Here’s a talking point Democrats probably won’t be using to defend healthcare reform this week: it’s a game-changer for the LGBT community.

In part this is because healthcare reform extends health insurance to 32 million mostly low-income people, thereby covering thousands of the LGBT poor. True, we don’t know precisely how many LGBT people have been affected by the law, because we don’t know how many of us there are in this country, period. As you may recall from this past summer’s brush with the census folks, there’s no nationwide standard for data collection on sexual orientation or gender identity. But we do know from the Williams Institute’s study and others that lesbians and gay men are twice as likely as heterosexuals to be uninsured (rates for bisexual and transgender people are likely as bad or worse). 

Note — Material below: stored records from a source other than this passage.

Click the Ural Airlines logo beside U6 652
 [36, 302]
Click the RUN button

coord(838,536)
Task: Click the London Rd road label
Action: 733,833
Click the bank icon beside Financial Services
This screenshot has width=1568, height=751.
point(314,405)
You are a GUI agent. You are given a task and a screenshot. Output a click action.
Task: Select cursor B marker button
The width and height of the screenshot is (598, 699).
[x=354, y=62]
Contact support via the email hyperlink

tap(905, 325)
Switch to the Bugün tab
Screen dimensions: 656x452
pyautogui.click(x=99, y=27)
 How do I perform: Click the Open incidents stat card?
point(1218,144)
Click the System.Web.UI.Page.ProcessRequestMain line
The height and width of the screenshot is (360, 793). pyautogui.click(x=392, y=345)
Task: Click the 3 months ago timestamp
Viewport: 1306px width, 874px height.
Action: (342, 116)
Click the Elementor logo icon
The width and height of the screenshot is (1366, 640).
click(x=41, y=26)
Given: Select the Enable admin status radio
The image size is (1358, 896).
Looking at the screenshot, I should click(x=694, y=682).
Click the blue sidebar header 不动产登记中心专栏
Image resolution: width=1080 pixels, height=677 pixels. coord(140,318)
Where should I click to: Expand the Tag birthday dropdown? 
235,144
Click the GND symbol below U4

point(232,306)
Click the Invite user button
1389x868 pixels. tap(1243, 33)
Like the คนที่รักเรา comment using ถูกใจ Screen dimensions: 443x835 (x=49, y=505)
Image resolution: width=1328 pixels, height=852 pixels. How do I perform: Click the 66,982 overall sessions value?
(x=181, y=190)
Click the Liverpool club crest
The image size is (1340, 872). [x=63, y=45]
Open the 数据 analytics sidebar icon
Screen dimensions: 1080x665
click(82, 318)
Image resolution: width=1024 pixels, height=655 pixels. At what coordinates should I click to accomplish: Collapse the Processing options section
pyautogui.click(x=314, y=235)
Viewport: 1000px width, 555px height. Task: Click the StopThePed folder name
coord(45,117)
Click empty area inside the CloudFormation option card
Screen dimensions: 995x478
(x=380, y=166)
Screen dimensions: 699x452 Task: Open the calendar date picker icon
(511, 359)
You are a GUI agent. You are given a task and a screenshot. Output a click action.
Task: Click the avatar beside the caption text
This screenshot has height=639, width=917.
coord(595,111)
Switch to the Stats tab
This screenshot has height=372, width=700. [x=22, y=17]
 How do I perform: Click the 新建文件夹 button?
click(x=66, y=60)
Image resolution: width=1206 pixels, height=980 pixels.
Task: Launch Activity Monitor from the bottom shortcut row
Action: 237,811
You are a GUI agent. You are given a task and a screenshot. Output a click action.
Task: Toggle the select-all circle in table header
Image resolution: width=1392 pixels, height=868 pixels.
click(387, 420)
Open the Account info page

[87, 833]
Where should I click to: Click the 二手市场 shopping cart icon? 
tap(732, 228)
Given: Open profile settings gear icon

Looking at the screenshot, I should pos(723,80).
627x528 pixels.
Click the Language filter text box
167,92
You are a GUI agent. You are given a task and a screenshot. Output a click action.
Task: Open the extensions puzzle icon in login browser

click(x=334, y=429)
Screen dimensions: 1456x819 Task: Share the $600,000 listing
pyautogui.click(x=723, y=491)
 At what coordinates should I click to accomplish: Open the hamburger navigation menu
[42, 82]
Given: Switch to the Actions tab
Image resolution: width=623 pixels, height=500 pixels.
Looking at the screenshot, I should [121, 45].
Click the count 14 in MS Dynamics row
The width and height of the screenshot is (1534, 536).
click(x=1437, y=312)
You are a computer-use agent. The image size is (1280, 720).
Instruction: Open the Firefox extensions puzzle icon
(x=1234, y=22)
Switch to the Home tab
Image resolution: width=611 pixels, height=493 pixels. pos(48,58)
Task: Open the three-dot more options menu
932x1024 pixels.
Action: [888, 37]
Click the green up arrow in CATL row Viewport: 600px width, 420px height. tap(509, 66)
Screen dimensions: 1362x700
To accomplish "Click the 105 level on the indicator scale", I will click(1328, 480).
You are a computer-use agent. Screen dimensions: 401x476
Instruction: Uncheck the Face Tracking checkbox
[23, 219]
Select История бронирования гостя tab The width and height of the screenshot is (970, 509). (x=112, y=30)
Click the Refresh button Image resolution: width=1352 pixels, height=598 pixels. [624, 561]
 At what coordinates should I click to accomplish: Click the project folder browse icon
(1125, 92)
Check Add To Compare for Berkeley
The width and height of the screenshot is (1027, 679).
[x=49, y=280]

Homophobia and transphobia have their costs—literally. There’s the difficulty of finding and keeping employment that includes health insurance, especially in a country where anti-LGBT discrimination, including policies around hiring and firing, is still legal in over half the states. Then there’s our exclusion from marriage and its benefits. And it’s no coincidence, given our higher incidence of being alienated from our biological families, that over 40 percent of homeless youth are LGBT.

Healthcare reform addresses a surprising number of these inequities. By redefining poverty, and by creating alternatives for those who fall outside of that new definition, it has extended insurance coverage to 32 million low-income people, including LGBT people. Of those, some 16 million are now eligible for federal public health programs like Medicaid and Medicare. That’s because a new single national standard says that an individual or family can earn up to 133 percent of the Federal Poverty Level (FPL) and still qualify for those programs. Previously, states determined eligibility, which was all over the map and frequently draconian. Texas, for example, tossed a single parent raising two kids off of Medicaid if s/he made more than $396 per month. By 2014 Texas will need to conform to the new national standard of $2,029 per month, minimum—still not great for a family of three, but literally five times better than before.

Still another 16 million more citizens can now buy private coverage, sold through state-operated healthcare exchanges that provide sliding-scale premium subsidies based on income. Finally, and perhaps most helpfully for many lower-income LGBT adults, healthcare reform requires that all states allow childless adults with incomes up to 133 percent of FPL ($14,403 a year) to apply for Medicaid coverage. Previously, only seven states allowed this; others forbade it, no matter how low the individual’s income.

While this is all great news, it’s just a happy accident of unhappy circumstance: LGBT people inadvertently benefit because we’re a subset of a larger group of low-income, uninsured people. The greater challenge, which I’ll address in tomorrow’s post, concerns the current struggle by advocacy groups, coordinated in large part by the National Coalition for LGBT Health, to argue that LGBT people are specifically protected or included under certain provisions of the act that address discrimination, data collection, disparity and the definition of family itself.